This is your country too
by Strictly immersive
This Is Your Country Too, led by Avin Shah of Strictly Immersive, was funded by Arts Council England in 2020. The project manifests as a 3D storyboard published on Mozilla Hubs and is an immersive adaptation of the BBC radio play of the same name. In innovation terms, the project asks: How do we write more diverse VR gaming experiences with more dramatic storytelling? The project is a push for a different collaborative model of immersive storytelling, one where VR designers, writers and theatre actors all come together inside a virtual 3D space and co-design a dramatic storytelling experience from the beginning. This is how the immersive sector can more consistently produce VR stories with the kind emotional depth and dramatic complexity that audiences demand, and in turn how the immersive sector at large can broaden the audience for VR beyond gamers and early adopters.
As part of the research, the team conducted five Zoom theatre-oriented workshops (with three actors plus a theatre director). The major theme which was identified and explored was around the meaning of identity and its different manifestations. These workshops then informed the VR storyboard design.
Thematically, This Is Your Country Too uses comedy to ask the following narrative question: What happens when your citizenship status is downgraded, simply due to being non-white? This perception of migrant and indigenous descendants as second-class citizens has been largely unchallenged by popular culture, ultimately stripping our artistic output of diversity. This story explores characters who are under-represented in traditional drama and rare in game/immersive content. At the project's core is the migrant and indigenous ‘origin’ experience, itself so universal within our post-colonial society.
Aim: To help take This Is Your Country Too (TIYCT) to the next level and to reach more people, and to inspire both immersive and theatre creators to better serve their audiences by producing more diverse VR stories with greater nuance and depth.
Strategy summary: Our promotion is structured around the communication of a number of key insights or learnings from the project, including what the project’s methodology has revealed about what having VR developers and theatre writers/actors scripting an immersive story together in a 3D space. Some parts of the promotion are aimed at VR developers, revealing insights from their perspective; other parts are aimed at theatre practitioners and stem from this perspective. The mechanics of 3D storyboard are used as a way of visualising and narrativising these insights, showcasing the creative process via story.

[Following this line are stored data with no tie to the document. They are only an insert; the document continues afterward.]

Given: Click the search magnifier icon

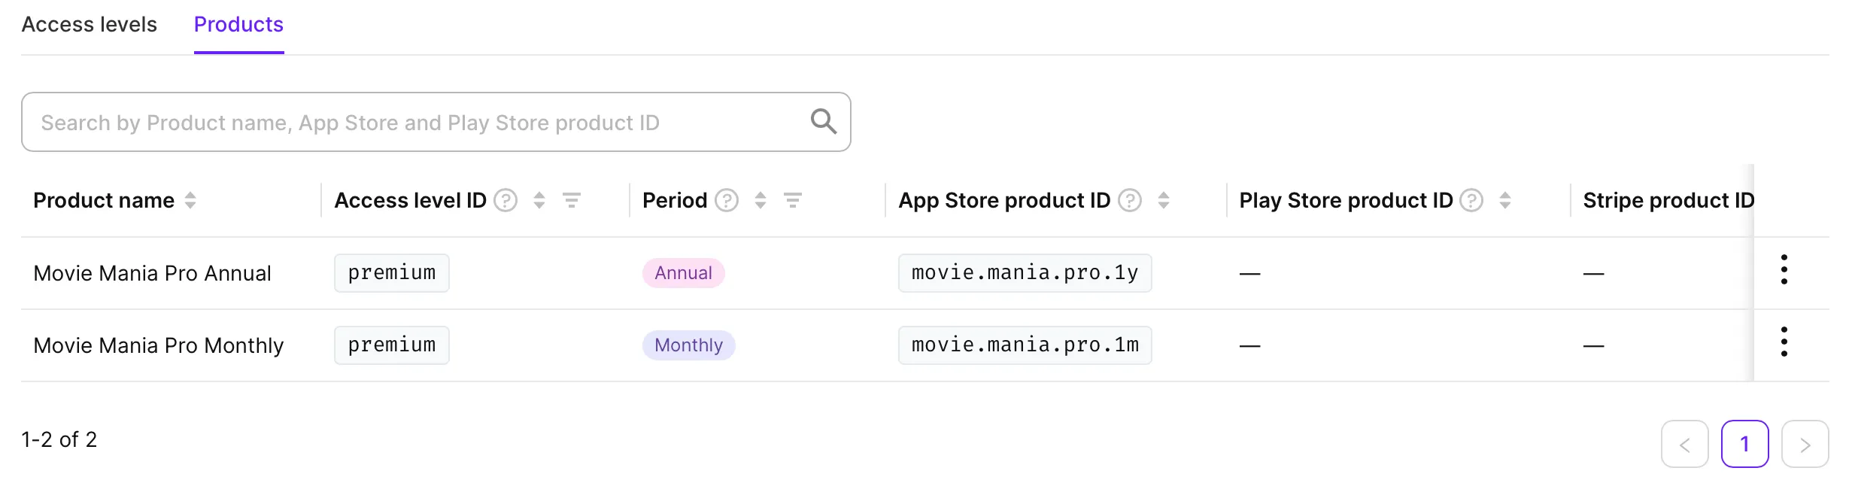Looking at the screenshot, I should pos(823,121).
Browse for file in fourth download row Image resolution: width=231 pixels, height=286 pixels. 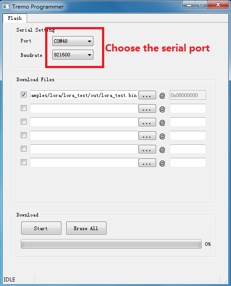147,135
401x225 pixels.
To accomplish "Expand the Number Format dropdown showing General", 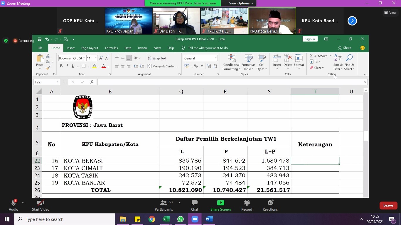I will tap(216, 58).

Messaging: The central messaging feeds into the cross-industry audience’s innate love for their own creative practice, specifically that desire to be better at what they do, to tell better stories, and to harness their medium more imaginatively. Thus when speaking to the theatre sector, our promotion aims to showcase visually how VR can richly enhance the way that theatre can tell stories, and when speaking to the VR developers, we showcase how theatre writers and actors can enhance the way that they tell stories, too. On another level, this is about conveying that there is a sizeable audience not currently being served by much of today’s VR content: these audiences are what Oculus has previously categorised as 'Story Seekers' and 'Participant Parents', who together are said to comprise 33% of the VR market, and whom are looking for more high-quality, story-driven VR gaming experiences in order to become true adopters and evangelists of this emerging medium.
Our promotional content took the form of a behind-the-scenes story for the making of the 3D storyboard for This Is Your Country Too. In effect, the content becomes a means of showcasing the project's methodology of having theatre actors and VR developers co-write immersive stories together in a 3D virtual space, highlighting the value of this methodology in terms of producing better VR stories with more emotional depth, diversity and complexity.

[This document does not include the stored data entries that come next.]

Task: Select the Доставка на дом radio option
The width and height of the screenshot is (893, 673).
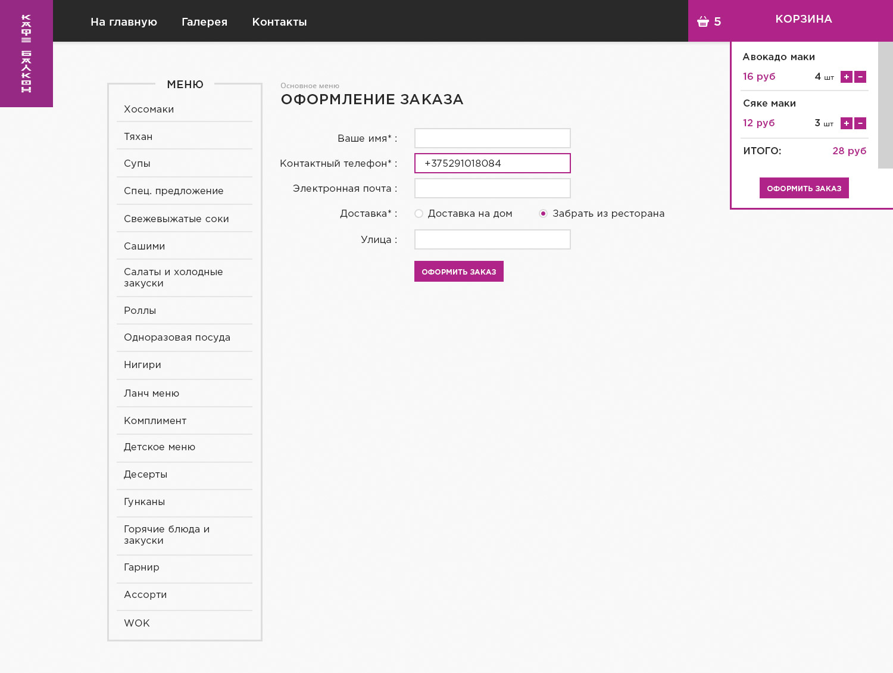Action: pos(419,214)
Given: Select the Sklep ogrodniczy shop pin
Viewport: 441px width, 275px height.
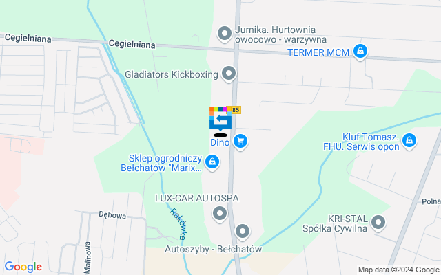Looking at the screenshot, I should [212, 162].
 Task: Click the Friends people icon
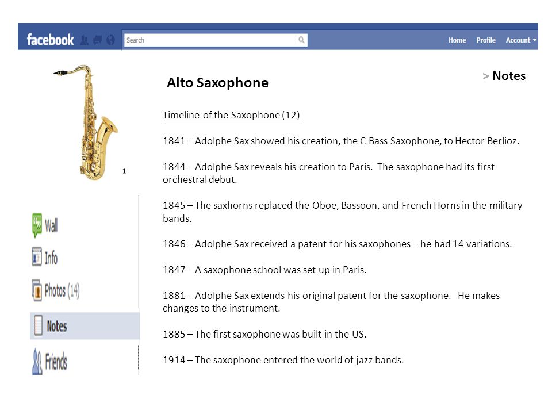[x=37, y=362]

To begin with, fist we produced set of animated GIFs, published on the Strictly Immersive website. The GIFs are aimed at either theatre creators/actors or immersive creators, and use the mechanics from the 3D storyboard for TIYCT to form engaging visual metaphors to communicate key insights about the project’s method. A worlds-within-worlds aesthetic is adopted throughout: visually, this communicates the magic of converging theatre with VR storytelling. The GIFs serve as visually interesting gateways that leads users into a series of short videos.
When each of the above GIFs are clicked on, users are led to a series of 60-90-second videos that offer an engaging, story-driven tour of the TIYCT 3D storyboard, using its mechanics to visualise and narrativise project insights. These insights concern the project’s cross-disciplinary methodology that other practitioners can apply to their own work.
Some videos are aimed at VR developers, while others are aimed at theatre writers and actors. Video 1, 'A World Through New Eyes', is aimed at both theatre writers/actors and VR developers, and introduces you to Av the avatar. Video 2, 'Writing VR With Actors', is aimed at theatre writers and actors interested in digital innovation, and centres on the concept of how to transform traditional story into modes of 3D interactivity. Video 3, 'Writing Plays That You Play', is aimed at VR developers interested in new forms of immersive storytelling, and centres on the concept of how to transform 3D interactivity into traditional story. Video 4, finally, 'We'll See You In Virtual Reality', is aimed at both theatre writers/actors and VR developers, but centres on the question of audience and the identity of the VR market.